As US Senator Joe Lieberman’s future with his former party hangs in the balance everyone seems to have an opinion about whether he should stay or go.

As the voices in Connecticut to punish Lieberman for working against the Democratic presidential ticket grow louder, one New York lawyer in his early 30s, who asked to remain anonymous, hopes to reason with the opposition through his new Web site: Let Joe Stay.

The Web site started after the election encourages Democrats to keep Lieberman in the caucus.

Keep reading our Q and A with the mystery blogger to find out what he thinks and how he seeks to influence the debate in Washington DC and Connecticut.

Q: What prompted you to take the time to start a web site as opposed to sending a letter to the editor of a major newspaper or just commenting on other web sites?
A: I actually did write a few letters to a couple of newspapers and posted some comments on various websites but I realized that it’s not really going to have any affect.  Similarly, the problem with writing to Congressmen and Senators is that one letter on its own does not carry much (or any) weight.  At best you’ll have a twenty year old intern send you a form letter stating that the Congressman appreciates your concern and so on.  However, if you can mobilize a large amount of people to contact an individual Congressman, that Congressman will take notice.  Blogging is one of the fastest and most effective ways for a person to get his message out to a multitude of like-minded people.  I felt that this was the best route to go.

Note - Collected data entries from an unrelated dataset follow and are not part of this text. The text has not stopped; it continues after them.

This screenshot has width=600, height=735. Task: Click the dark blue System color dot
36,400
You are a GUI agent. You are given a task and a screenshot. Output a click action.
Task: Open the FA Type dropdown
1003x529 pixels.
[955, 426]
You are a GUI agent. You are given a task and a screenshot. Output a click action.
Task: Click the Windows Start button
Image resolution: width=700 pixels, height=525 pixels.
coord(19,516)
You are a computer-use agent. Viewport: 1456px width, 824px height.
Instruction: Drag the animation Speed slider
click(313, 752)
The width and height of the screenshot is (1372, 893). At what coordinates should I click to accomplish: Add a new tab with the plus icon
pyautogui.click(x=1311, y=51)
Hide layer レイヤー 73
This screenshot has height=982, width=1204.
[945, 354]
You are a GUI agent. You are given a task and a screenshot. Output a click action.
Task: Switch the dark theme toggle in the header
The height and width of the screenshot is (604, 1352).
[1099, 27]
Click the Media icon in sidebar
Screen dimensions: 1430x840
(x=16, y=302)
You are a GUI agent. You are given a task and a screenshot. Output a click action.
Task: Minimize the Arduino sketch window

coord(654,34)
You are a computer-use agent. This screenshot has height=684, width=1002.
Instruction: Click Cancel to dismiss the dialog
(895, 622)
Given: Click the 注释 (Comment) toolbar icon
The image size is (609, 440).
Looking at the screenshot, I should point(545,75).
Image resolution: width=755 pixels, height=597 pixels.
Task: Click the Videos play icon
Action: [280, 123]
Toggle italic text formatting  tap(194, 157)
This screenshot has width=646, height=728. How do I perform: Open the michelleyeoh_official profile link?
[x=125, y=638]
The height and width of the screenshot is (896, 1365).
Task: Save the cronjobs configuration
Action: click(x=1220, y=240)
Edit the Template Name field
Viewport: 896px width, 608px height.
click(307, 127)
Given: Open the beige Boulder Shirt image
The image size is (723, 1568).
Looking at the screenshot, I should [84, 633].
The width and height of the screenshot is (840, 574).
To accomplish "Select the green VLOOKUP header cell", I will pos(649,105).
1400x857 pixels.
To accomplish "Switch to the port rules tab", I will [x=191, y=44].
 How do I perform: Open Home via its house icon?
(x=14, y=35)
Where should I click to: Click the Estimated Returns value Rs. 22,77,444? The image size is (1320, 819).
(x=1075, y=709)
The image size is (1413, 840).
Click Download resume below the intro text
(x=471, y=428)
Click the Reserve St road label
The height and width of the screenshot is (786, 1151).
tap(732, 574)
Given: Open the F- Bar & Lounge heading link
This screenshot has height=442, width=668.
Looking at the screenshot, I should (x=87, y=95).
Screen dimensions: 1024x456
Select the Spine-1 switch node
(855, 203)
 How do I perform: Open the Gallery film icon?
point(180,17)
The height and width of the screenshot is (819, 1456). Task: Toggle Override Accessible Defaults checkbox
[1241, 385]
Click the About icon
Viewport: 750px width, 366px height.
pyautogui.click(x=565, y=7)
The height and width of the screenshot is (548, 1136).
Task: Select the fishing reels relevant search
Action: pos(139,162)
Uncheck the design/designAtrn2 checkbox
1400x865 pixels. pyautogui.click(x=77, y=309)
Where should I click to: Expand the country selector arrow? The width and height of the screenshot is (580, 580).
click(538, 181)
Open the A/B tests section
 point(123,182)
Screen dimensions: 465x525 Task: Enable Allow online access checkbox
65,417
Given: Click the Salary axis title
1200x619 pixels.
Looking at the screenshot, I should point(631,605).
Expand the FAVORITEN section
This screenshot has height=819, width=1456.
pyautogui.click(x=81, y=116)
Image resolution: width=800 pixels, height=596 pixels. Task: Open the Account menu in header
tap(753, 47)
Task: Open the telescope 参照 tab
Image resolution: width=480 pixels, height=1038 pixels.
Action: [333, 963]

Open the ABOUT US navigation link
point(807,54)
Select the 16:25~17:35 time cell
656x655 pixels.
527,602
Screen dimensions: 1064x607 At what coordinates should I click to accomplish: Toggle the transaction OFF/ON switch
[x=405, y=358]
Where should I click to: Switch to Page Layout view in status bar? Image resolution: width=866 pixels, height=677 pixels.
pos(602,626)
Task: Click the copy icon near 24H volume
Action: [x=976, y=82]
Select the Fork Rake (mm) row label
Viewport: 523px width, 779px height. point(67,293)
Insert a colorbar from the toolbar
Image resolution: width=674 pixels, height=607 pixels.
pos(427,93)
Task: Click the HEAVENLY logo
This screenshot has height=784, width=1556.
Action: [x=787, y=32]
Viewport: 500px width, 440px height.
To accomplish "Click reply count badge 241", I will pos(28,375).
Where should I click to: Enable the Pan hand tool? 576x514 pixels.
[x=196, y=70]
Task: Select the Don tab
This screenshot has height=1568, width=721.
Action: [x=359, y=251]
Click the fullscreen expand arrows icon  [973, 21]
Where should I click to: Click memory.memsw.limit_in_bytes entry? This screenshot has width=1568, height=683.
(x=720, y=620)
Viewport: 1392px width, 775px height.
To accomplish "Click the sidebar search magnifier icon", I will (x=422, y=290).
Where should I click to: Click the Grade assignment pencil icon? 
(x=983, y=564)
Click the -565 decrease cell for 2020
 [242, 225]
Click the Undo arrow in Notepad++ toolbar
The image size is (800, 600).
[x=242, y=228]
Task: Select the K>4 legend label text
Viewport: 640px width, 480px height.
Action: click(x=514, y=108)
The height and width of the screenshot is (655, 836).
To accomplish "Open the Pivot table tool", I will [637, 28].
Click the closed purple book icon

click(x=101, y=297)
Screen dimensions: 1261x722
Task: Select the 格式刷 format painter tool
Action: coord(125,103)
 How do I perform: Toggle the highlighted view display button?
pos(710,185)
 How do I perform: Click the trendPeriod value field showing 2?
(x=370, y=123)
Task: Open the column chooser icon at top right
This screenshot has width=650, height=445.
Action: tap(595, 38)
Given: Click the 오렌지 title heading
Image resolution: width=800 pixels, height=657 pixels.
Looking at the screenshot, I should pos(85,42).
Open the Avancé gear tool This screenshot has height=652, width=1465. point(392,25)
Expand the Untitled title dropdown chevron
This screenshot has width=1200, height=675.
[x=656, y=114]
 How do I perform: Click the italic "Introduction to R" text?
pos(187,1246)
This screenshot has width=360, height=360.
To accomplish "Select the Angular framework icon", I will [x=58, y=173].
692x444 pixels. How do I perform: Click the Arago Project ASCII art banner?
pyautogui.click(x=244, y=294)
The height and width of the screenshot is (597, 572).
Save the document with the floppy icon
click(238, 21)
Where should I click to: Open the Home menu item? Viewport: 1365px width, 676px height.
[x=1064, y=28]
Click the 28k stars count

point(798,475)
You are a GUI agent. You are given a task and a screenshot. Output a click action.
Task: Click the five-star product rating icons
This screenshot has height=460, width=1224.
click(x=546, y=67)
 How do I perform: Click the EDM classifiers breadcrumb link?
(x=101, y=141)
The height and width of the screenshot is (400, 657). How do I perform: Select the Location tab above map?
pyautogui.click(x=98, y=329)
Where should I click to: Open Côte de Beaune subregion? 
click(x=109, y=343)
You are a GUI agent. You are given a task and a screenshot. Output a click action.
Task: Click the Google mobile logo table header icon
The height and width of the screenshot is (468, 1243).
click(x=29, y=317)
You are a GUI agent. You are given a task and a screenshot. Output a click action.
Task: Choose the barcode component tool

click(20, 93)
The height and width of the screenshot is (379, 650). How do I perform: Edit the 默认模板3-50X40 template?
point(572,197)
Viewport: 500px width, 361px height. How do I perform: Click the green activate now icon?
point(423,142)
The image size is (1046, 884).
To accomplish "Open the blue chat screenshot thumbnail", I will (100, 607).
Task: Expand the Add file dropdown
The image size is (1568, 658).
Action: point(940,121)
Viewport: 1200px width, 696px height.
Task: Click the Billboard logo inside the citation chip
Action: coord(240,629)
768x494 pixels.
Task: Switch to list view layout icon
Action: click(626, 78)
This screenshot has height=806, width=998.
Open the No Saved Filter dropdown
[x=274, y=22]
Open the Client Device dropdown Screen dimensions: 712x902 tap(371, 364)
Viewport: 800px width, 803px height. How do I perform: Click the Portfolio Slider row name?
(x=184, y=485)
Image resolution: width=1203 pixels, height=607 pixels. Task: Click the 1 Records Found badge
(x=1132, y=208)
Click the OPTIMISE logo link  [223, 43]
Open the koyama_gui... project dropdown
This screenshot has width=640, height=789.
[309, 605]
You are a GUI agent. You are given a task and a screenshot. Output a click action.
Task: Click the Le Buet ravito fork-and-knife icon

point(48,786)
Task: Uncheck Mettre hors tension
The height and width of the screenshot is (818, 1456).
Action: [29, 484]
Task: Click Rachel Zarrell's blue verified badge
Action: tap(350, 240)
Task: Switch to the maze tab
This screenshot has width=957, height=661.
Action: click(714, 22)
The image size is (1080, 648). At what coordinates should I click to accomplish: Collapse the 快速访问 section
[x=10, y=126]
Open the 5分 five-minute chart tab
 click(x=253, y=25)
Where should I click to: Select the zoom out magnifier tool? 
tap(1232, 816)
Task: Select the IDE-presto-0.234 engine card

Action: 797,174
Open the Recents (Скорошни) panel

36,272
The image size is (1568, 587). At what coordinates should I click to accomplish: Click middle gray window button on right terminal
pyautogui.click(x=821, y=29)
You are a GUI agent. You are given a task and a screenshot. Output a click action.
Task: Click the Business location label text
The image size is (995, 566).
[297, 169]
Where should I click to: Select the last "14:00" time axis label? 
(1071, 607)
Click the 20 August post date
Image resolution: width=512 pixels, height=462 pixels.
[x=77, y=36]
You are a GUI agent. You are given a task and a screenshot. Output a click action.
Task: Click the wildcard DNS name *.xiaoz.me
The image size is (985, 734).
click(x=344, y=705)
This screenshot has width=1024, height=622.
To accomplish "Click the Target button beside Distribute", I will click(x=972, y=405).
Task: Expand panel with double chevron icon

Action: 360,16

Q: How do you plan on influencing the debate in Washington?
A: I’m hoping that readers of the blog will contact Senator Harry Reid and members of the Senate Democratic Steering and Outreach Committee and tell them that Senator Lieberman should not be expelled from the Democratic caucus or stripped of his Chairmanship positions.  After all, this is a man who votes with the Democratic Party 90% of the time on domestic issues.  Why would we want to ostracize an ally?

Q: Would you still support Lieberman if he took the Republicans offer and switched parties?
A: No… but I don’t think that would happen.  With the exception of foreign policy, what do the Republicans and Joe Lieberman have in common?  He is still in line with the general progressive platform of the Democratic Party.

Q: Should Lieberman remain a Democrat if he’s stripped of his chairmanship?
A: Yes.  Senator Lieberman is the Chairman of these committees and should stay Chairman.  If the Democratic Party wants to punish him for not toeing the party line and putting his convictions and friendship above the party nomination, so be it.  But he shouldn’t abandon the party because of that.  You know, there was always that kid in elementary school who would exclaim “this is my ball, and if you don’t play my game I’m taking it and going home.”  That’s not what’s going on here.  Senator Lieberman’s beliefs and political views are still in line with the Democratic Party.  For Senator Lieberman to caucus with the Republicans would mean ignoring his ideals.  That’s not the type of person that he is.  If anything, this last election shows he sticks to his ideals, no matter how unpopular they may be. 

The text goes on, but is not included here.